Hair Loss Causes

June 11, 2024

Hair Loss Causes

The causes of hair loss can broadly be divided into two types, scarring and non-scarring.

In the scarring type of hair loss, hair roots, and adjacent skin are permanently damaged. The chances of hair growing back naturally at these sites with any medications are near zero. This condition can result from mechanical injury, burn, radiation, and skin diseases like lichen planopilaris, discoid lupus erythematosus, etc.

On the other hand, in non-scarring hair loss hair roots are preserved and hair growth can be expected in bald areas. There are different reasons for non-scarring types of hair loss.

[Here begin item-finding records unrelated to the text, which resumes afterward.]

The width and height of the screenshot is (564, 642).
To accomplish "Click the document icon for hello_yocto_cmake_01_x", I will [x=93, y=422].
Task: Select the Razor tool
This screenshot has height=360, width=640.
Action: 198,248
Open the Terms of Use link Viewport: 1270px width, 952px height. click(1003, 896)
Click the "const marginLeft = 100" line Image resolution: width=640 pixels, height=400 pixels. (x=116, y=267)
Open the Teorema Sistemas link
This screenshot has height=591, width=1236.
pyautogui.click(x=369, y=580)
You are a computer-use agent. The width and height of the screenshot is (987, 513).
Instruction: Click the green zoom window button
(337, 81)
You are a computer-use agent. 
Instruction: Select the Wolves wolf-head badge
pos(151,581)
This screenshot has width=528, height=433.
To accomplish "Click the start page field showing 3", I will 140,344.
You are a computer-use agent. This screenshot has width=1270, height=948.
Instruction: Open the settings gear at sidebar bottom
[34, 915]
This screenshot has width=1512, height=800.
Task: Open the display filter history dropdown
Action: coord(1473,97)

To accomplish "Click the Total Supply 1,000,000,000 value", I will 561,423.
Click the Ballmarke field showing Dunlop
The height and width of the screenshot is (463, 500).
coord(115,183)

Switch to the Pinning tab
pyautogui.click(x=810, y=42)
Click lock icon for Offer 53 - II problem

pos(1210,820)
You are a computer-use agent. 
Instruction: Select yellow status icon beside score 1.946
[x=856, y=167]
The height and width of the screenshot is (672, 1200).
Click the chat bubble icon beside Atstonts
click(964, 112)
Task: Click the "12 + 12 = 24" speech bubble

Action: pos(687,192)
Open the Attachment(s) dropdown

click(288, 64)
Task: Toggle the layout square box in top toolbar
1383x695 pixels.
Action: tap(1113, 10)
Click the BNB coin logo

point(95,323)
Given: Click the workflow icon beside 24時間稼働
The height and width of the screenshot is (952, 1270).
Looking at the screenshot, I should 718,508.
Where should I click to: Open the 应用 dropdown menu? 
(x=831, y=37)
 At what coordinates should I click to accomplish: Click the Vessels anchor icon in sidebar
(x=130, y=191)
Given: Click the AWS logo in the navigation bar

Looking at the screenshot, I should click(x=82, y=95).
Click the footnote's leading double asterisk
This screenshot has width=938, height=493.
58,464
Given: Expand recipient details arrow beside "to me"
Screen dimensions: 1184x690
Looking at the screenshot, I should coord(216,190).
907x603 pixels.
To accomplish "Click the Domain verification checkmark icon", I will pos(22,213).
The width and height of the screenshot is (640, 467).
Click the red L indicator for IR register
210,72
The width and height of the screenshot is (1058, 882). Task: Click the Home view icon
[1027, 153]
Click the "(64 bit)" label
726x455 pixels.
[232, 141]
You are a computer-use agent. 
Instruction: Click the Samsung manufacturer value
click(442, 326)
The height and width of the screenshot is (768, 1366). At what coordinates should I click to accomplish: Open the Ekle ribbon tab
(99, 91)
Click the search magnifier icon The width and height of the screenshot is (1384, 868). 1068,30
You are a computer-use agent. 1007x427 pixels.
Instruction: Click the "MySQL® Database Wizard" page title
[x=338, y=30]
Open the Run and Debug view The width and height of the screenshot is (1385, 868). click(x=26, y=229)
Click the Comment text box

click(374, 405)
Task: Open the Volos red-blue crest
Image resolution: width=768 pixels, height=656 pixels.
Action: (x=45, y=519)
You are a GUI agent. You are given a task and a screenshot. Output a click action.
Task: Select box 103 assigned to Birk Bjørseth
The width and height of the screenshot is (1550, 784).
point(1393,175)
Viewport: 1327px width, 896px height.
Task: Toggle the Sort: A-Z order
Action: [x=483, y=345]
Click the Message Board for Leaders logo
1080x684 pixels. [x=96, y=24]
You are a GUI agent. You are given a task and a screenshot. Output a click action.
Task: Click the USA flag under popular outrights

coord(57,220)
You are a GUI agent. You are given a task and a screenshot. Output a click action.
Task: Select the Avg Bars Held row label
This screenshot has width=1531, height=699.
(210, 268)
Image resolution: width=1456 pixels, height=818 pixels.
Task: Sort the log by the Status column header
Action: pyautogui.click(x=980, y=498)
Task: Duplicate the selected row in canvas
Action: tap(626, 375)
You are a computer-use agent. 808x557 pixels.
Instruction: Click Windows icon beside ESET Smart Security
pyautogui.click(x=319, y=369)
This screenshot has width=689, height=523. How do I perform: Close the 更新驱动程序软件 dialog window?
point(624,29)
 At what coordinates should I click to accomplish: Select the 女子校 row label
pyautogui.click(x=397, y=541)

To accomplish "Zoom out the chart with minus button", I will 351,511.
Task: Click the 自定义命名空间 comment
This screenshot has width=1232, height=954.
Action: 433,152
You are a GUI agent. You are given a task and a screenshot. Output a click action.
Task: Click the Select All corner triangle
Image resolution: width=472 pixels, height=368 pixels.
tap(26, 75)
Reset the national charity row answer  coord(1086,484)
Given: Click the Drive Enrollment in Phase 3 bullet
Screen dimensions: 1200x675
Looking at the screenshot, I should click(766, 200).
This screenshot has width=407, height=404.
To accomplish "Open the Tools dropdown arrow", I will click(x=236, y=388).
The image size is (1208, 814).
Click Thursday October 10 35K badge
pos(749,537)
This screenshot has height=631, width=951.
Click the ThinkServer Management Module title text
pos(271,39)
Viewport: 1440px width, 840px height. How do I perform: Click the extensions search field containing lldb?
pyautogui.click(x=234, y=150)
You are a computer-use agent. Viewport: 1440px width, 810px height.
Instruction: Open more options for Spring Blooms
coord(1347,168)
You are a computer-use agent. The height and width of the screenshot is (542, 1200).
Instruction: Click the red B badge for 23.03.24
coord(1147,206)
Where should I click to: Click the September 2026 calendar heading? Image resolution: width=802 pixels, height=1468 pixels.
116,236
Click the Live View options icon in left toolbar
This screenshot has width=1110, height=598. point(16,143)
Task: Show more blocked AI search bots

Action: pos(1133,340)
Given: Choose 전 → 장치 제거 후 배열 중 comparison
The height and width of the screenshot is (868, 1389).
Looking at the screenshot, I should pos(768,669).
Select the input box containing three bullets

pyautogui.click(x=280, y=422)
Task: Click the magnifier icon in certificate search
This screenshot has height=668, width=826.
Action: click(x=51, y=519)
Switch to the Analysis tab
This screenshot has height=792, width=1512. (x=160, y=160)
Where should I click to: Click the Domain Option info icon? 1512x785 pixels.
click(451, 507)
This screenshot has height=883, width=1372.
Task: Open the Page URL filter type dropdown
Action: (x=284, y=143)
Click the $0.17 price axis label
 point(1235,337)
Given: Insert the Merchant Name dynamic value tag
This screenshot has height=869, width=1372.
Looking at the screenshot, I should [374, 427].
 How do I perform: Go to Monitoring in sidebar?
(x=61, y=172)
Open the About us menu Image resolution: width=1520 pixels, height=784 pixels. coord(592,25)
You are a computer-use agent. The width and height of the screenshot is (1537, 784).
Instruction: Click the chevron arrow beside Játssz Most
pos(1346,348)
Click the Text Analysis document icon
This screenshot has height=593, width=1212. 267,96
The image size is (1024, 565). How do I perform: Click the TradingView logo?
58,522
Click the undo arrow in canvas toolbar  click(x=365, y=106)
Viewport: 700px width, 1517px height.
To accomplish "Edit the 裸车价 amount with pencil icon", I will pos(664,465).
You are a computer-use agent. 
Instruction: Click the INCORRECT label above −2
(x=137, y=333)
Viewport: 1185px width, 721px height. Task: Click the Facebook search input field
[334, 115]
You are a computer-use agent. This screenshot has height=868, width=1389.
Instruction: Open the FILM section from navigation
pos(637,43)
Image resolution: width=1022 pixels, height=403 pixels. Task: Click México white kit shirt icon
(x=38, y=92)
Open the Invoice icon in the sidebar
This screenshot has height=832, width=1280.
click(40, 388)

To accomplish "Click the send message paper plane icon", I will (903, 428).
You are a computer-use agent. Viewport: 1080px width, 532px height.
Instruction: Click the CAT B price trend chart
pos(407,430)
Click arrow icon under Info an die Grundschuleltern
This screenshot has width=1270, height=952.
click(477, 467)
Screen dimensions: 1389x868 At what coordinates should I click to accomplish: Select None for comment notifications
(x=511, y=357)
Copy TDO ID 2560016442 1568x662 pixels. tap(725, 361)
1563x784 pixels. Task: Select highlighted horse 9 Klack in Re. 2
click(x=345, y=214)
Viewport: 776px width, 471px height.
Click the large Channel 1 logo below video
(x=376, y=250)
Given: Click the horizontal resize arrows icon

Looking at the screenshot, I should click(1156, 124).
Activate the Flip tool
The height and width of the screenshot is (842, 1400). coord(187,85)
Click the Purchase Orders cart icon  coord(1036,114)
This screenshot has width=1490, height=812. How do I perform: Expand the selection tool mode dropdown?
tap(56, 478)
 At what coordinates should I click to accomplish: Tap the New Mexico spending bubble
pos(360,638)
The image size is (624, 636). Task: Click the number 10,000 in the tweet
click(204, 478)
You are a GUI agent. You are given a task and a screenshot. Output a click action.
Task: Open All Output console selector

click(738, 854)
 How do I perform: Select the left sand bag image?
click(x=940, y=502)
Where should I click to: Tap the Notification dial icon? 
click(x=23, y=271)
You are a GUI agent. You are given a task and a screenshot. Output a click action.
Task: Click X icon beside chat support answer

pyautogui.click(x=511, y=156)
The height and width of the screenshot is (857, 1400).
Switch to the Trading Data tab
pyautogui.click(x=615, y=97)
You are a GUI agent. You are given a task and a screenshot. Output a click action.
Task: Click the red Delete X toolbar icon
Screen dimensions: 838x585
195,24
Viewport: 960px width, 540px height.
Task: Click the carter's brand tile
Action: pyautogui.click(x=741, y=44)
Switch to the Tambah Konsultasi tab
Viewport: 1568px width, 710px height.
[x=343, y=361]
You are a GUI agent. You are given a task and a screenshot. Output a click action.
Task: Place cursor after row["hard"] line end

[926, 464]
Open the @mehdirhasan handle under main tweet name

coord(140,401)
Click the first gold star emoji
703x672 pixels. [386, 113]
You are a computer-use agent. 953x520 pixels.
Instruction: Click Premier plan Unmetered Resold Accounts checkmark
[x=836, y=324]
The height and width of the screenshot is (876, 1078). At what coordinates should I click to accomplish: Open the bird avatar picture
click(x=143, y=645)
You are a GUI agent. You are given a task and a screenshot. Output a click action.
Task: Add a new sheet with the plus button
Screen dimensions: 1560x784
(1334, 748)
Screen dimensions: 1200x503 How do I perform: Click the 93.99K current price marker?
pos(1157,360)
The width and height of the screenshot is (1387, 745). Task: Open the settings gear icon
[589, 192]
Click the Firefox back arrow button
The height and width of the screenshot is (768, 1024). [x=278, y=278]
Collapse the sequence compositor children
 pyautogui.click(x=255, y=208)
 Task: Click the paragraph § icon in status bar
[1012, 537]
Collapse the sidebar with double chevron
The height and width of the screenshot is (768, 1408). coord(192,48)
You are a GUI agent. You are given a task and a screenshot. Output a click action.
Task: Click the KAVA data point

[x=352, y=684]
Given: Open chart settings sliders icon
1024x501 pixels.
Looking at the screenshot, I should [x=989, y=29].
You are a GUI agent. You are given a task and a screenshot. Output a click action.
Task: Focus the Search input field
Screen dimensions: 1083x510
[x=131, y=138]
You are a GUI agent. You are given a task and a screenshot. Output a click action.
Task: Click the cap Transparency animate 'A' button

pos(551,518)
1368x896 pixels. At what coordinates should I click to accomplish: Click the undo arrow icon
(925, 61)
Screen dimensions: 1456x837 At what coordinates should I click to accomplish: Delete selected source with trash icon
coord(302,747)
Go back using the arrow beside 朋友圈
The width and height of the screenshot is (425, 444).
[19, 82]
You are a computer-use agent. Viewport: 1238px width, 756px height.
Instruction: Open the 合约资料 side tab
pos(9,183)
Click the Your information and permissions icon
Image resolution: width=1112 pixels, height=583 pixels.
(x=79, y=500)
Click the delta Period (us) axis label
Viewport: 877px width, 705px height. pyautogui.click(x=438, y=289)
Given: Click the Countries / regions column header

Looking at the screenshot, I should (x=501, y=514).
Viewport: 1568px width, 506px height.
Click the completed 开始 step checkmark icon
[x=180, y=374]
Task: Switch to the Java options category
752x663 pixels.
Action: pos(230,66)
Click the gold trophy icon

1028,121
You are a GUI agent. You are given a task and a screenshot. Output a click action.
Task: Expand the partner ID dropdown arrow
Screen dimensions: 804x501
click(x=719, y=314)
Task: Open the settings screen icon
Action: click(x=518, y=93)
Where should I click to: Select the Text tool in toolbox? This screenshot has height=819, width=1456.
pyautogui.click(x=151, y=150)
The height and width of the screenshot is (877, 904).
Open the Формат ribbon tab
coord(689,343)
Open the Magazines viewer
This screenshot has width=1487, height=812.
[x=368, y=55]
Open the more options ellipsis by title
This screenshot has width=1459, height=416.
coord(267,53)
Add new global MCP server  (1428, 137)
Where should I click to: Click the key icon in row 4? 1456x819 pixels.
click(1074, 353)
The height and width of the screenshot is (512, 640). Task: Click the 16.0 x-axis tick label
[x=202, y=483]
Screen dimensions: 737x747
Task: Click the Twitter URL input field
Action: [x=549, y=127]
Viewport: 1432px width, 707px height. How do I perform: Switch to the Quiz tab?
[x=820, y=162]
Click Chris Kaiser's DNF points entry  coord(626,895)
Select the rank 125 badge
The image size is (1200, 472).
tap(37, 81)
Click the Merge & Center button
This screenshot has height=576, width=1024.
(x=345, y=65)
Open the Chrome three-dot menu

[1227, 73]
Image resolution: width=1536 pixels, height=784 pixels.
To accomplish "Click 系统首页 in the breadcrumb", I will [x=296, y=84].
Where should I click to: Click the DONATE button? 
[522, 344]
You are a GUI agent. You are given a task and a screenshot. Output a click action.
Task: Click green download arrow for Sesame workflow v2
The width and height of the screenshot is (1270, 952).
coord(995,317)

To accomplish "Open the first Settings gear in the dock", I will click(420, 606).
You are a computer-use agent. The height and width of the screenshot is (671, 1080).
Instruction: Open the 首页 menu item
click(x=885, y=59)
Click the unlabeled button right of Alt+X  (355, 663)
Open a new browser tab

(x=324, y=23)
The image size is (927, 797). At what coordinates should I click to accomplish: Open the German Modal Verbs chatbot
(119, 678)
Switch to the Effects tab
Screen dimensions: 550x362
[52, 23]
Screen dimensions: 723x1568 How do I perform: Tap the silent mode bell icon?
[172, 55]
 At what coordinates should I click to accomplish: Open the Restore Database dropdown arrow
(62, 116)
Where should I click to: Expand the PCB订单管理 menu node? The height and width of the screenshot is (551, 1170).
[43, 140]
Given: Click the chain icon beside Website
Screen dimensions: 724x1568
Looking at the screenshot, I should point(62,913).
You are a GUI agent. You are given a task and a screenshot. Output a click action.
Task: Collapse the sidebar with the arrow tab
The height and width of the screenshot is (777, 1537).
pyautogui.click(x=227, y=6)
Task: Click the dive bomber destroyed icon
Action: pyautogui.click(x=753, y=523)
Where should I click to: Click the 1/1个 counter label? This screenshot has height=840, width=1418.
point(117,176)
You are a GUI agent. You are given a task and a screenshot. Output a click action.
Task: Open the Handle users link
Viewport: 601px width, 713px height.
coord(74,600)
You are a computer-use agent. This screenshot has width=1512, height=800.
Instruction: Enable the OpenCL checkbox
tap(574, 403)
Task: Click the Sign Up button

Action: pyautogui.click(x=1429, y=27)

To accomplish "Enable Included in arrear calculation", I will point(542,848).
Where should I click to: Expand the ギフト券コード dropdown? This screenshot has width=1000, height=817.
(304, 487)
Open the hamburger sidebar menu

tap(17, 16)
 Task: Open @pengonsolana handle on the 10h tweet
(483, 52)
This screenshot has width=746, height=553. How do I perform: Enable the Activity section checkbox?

Androgenetic Alopecia (Pattern Baldness)

Androgenetic alopecia also called pattern hair loss is the most common cause of hair loss in which thick hairs gradually become thin and short because of the byproduct Dihydrotestosterone (DHT) of male hormone testosterone.

It is also called a pattern of hair loss because hair loss follows a particular pattern. The male tends to lose hair in the front, crown, and middle part of the scalp but retains hair at the sides and back of the scalp. These retained hairs have the DHT resistant follicles, which are often referred to as the “permanent zone”.

In the case of females, there is a gradual widening of the central parting preserving the frontal hairline. Unlike the male, it involves diffuse hair thinning. Increased androgen production may be a contributing factor in females with pattern hair loss.

Alopecia Areata

Alopecia areata is the condition for hair fall in which a person’s immune system attacks his/her own hair follicles causing hair loss. It presents as smooth circular to oval patches of hair loss over the scalp, beard, eyebrows, or any other body sites.

Telogen Effluvium

In telogen effluvium, the abrupt transition of the hair cycle from the growing phase (anagen) to the shedding phase (telogen) causes diffused hair loss because of the predisposing factor called stressor. If the predisposing factor is not removed, hair fall may be continuous. Below is the list of conditions that can lead to telogen effluvium.

Obstetric and gynecological conditions


Thyroid Disease

Nutritional causes like crash diets, bulimia, protein/calorie deficiency, zinc deficiency, hypervitaminosis A, or essential fatty acid deficiency.

Stress from surgical procedures, general anesthesia, or several emotional problems.

Anagen Effluvium

This is seen in cancer patients who are on anti-cancer drugs. These drugs act on growing hair causing hair fall. It is usually reversible after the stoppage of anti-cancer drugs.

Traction Areata

It occurs when continuous pulling force acts on hair due to tight braiding, ponytails, pigtails, etc.


It is a psychiatric disease where there is an irresistible desire to pull out own hair.